(Stored records)

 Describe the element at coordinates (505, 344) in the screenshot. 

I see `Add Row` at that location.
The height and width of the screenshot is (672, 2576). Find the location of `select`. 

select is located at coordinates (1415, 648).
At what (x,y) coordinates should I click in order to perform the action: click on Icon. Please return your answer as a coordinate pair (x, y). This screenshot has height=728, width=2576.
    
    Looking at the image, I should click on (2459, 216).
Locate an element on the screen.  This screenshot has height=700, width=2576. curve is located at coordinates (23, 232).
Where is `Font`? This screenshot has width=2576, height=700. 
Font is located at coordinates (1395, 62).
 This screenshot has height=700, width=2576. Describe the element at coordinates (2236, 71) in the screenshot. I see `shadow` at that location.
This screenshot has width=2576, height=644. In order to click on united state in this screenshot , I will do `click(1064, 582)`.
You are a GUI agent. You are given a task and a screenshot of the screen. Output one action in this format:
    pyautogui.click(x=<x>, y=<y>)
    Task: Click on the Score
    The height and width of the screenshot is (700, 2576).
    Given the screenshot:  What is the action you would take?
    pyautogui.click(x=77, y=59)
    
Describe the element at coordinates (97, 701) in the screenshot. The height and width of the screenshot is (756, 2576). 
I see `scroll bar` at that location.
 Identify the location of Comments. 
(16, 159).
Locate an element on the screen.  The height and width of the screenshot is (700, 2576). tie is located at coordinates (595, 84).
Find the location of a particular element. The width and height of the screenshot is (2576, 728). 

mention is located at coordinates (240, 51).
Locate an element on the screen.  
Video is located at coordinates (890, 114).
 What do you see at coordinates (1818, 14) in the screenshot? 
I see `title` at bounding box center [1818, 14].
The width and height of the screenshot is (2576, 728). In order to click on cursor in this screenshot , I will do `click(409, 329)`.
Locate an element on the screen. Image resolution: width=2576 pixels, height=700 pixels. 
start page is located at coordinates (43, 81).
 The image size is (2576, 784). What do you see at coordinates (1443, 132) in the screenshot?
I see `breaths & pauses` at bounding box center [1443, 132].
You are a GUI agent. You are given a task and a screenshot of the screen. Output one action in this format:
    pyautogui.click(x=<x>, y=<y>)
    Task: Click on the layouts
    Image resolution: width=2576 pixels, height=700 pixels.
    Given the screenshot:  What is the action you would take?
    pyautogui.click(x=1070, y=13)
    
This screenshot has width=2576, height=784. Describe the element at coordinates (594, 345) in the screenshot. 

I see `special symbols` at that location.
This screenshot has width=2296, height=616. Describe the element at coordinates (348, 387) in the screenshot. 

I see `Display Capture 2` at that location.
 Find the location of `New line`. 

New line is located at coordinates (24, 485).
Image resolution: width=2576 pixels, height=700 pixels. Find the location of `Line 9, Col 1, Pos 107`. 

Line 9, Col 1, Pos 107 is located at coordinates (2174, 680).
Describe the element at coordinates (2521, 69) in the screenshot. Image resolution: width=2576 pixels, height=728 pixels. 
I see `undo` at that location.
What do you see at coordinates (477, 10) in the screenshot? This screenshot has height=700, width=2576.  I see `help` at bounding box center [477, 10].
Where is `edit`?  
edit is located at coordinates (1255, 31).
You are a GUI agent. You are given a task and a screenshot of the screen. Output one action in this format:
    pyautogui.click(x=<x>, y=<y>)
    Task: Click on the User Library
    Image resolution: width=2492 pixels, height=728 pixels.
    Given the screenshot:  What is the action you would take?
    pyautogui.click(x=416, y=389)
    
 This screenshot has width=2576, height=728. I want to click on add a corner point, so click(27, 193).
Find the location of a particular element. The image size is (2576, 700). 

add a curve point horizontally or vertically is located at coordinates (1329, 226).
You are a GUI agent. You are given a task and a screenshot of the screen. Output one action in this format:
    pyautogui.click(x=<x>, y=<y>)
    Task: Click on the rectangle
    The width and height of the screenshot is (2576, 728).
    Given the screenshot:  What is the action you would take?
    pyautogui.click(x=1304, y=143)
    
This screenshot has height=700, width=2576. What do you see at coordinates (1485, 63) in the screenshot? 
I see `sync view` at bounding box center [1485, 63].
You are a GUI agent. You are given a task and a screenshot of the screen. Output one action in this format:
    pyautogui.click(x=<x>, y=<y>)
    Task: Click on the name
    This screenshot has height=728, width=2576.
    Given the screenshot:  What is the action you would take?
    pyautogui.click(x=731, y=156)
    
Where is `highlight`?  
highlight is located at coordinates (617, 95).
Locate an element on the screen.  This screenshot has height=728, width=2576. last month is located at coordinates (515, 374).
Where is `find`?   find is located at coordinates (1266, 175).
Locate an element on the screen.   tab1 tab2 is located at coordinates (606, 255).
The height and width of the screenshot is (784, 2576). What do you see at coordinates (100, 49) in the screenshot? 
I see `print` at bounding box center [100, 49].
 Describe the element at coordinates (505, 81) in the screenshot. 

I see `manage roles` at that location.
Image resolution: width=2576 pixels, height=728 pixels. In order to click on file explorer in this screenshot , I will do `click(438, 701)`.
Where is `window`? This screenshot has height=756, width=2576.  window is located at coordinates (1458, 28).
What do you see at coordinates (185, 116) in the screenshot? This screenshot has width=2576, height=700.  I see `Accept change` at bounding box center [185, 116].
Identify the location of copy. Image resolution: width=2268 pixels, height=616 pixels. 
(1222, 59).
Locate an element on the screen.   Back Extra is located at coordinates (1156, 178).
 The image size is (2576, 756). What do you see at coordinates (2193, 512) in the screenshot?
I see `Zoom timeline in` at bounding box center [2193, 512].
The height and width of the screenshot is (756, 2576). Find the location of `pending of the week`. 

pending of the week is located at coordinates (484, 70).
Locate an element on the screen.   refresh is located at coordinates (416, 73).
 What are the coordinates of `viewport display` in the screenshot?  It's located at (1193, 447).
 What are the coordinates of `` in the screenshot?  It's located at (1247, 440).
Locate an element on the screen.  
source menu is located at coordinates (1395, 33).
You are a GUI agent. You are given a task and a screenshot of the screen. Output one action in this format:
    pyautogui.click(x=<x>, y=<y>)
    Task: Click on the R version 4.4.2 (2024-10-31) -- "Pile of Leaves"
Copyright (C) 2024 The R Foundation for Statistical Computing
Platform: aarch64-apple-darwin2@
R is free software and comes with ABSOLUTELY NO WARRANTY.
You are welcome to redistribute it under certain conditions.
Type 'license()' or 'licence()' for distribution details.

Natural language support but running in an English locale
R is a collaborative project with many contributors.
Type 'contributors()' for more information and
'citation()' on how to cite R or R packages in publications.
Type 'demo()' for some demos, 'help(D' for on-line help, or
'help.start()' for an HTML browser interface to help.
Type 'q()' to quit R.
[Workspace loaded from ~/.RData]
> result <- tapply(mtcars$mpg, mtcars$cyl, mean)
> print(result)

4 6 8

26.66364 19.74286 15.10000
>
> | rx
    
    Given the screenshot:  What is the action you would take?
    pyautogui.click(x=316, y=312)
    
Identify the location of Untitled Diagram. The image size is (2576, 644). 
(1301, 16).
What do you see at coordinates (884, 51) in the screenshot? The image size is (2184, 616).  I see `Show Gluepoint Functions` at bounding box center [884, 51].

_Directions for this task:_ Reproduce the data above in full, substituting "Find an element on the screen" for every occurrence of "Locate an element on the screen". Leave everything else unchanged.

_Written reply:_
 Describe the element at coordinates (505, 344) in the screenshot. 

I see `Add Row` at that location.
The height and width of the screenshot is (672, 2576). Find the location of `select`. 

select is located at coordinates (1415, 648).
At what (x,y) coordinates should I click in order to perform the action: click on Icon. Please return your answer as a coordinate pair (x, y). This screenshot has height=728, width=2576.
    
    Looking at the image, I should click on (2459, 216).
Find an element on the screen.  This screenshot has height=700, width=2576. curve is located at coordinates (23, 232).
Where is `Font`? This screenshot has width=2576, height=700. 
Font is located at coordinates (1395, 62).
 This screenshot has height=700, width=2576. Describe the element at coordinates (2236, 71) in the screenshot. I see `shadow` at that location.
This screenshot has width=2576, height=644. In order to click on united state in this screenshot , I will do `click(1064, 582)`.
You are a GUI agent. You are given a task and a screenshot of the screen. Output one action in this format:
    pyautogui.click(x=<x>, y=<y>)
    Task: Click on the Score
    The height and width of the screenshot is (700, 2576).
    Given the screenshot:  What is the action you would take?
    pyautogui.click(x=77, y=59)
    
Describe the element at coordinates (97, 701) in the screenshot. The height and width of the screenshot is (756, 2576). 
I see `scroll bar` at that location.
 Identify the location of Comments. 
(16, 159).
Find an element on the screen.  The height and width of the screenshot is (700, 2576). tie is located at coordinates (595, 84).
Find the location of a particular element. The width and height of the screenshot is (2576, 728). 

mention is located at coordinates (240, 51).
Find an element on the screen.  
Video is located at coordinates (890, 114).
 What do you see at coordinates (1818, 14) in the screenshot? 
I see `title` at bounding box center [1818, 14].
The width and height of the screenshot is (2576, 728). In order to click on cursor in this screenshot , I will do `click(409, 329)`.
Find an element on the screen. Image resolution: width=2576 pixels, height=700 pixels. 
start page is located at coordinates (43, 81).
 The image size is (2576, 784). What do you see at coordinates (1443, 132) in the screenshot?
I see `breaths & pauses` at bounding box center [1443, 132].
You are a GUI agent. You are given a task and a screenshot of the screen. Output one action in this format:
    pyautogui.click(x=<x>, y=<y>)
    Task: Click on the layouts
    Image resolution: width=2576 pixels, height=700 pixels.
    Given the screenshot:  What is the action you would take?
    pyautogui.click(x=1070, y=13)
    
This screenshot has width=2576, height=784. Describe the element at coordinates (594, 345) in the screenshot. 

I see `special symbols` at that location.
This screenshot has width=2296, height=616. Describe the element at coordinates (348, 387) in the screenshot. 

I see `Display Capture 2` at that location.
 Find the location of `New line`. 

New line is located at coordinates (24, 485).
Image resolution: width=2576 pixels, height=700 pixels. Find the location of `Line 9, Col 1, Pos 107`. 

Line 9, Col 1, Pos 107 is located at coordinates (2174, 680).
Describe the element at coordinates (2521, 69) in the screenshot. Image resolution: width=2576 pixels, height=728 pixels. 
I see `undo` at that location.
What do you see at coordinates (477, 10) in the screenshot? This screenshot has height=700, width=2576.  I see `help` at bounding box center [477, 10].
Where is `edit`?  
edit is located at coordinates (1255, 31).
You are a GUI agent. You are given a task and a screenshot of the screen. Output one action in this format:
    pyautogui.click(x=<x>, y=<y>)
    Task: Click on the User Library
    Image resolution: width=2492 pixels, height=728 pixels.
    Given the screenshot:  What is the action you would take?
    pyautogui.click(x=416, y=389)
    
 This screenshot has width=2576, height=728. I want to click on add a corner point, so click(27, 193).
Find the location of a particular element. The image size is (2576, 700). 

add a curve point horizontally or vertically is located at coordinates (1329, 226).
You are a GUI agent. You are given a task and a screenshot of the screen. Output one action in this format:
    pyautogui.click(x=<x>, y=<y>)
    Task: Click on the rectangle
    The width and height of the screenshot is (2576, 728).
    Given the screenshot:  What is the action you would take?
    pyautogui.click(x=1304, y=143)
    
This screenshot has height=700, width=2576. What do you see at coordinates (1485, 63) in the screenshot? 
I see `sync view` at bounding box center [1485, 63].
You are a GUI agent. You are given a task and a screenshot of the screen. Output one action in this format:
    pyautogui.click(x=<x>, y=<y>)
    Task: Click on the name
    This screenshot has height=728, width=2576.
    Given the screenshot:  What is the action you would take?
    pyautogui.click(x=731, y=156)
    
Where is `highlight`?  
highlight is located at coordinates (617, 95).
Find an element on the screen.  This screenshot has height=728, width=2576. last month is located at coordinates (515, 374).
Where is `find`?   find is located at coordinates (1266, 175).
Find an element on the screen.   tab1 tab2 is located at coordinates (606, 255).
The height and width of the screenshot is (784, 2576). What do you see at coordinates (100, 49) in the screenshot? 
I see `print` at bounding box center [100, 49].
 Describe the element at coordinates (505, 81) in the screenshot. 

I see `manage roles` at that location.
Image resolution: width=2576 pixels, height=728 pixels. In order to click on file explorer in this screenshot , I will do `click(438, 701)`.
Where is `window`? This screenshot has height=756, width=2576.  window is located at coordinates (1458, 28).
What do you see at coordinates (185, 116) in the screenshot? This screenshot has width=2576, height=700.  I see `Accept change` at bounding box center [185, 116].
Identify the location of copy. Image resolution: width=2268 pixels, height=616 pixels. 
(1222, 59).
Find an element on the screen.   Back Extra is located at coordinates (1156, 178).
 The image size is (2576, 756). What do you see at coordinates (2193, 512) in the screenshot?
I see `Zoom timeline in` at bounding box center [2193, 512].
The height and width of the screenshot is (756, 2576). Find the location of `pending of the week`. 

pending of the week is located at coordinates (484, 70).
Find an element on the screen.   refresh is located at coordinates (416, 73).
 What are the coordinates of `viewport display` in the screenshot?  It's located at (1193, 447).
 What are the coordinates of `` in the screenshot?  It's located at (1247, 440).
Find an element on the screen.  
source menu is located at coordinates (1395, 33).
You are a GUI agent. You are given a task and a screenshot of the screen. Output one action in this format:
    pyautogui.click(x=<x>, y=<y>)
    Task: Click on the R version 4.4.2 (2024-10-31) -- "Pile of Leaves"
Copyright (C) 2024 The R Foundation for Statistical Computing
Platform: aarch64-apple-darwin2@
R is free software and comes with ABSOLUTELY NO WARRANTY.
You are welcome to redistribute it under certain conditions.
Type 'license()' or 'licence()' for distribution details.

Natural language support but running in an English locale
R is a collaborative project with many contributors.
Type 'contributors()' for more information and
'citation()' on how to cite R or R packages in publications.
Type 'demo()' for some demos, 'help(D' for on-line help, or
'help.start()' for an HTML browser interface to help.
Type 'q()' to quit R.
[Workspace loaded from ~/.RData]
> result <- tapply(mtcars$mpg, mtcars$cyl, mean)
> print(result)

4 6 8

26.66364 19.74286 15.10000
>
> | rx
    
    Given the screenshot:  What is the action you would take?
    pyautogui.click(x=316, y=312)
    
Identify the location of Untitled Diagram. The image size is (2576, 644). 
(1301, 16).
What do you see at coordinates (884, 51) in the screenshot? The image size is (2184, 616).  I see `Show Gluepoint Functions` at bounding box center [884, 51].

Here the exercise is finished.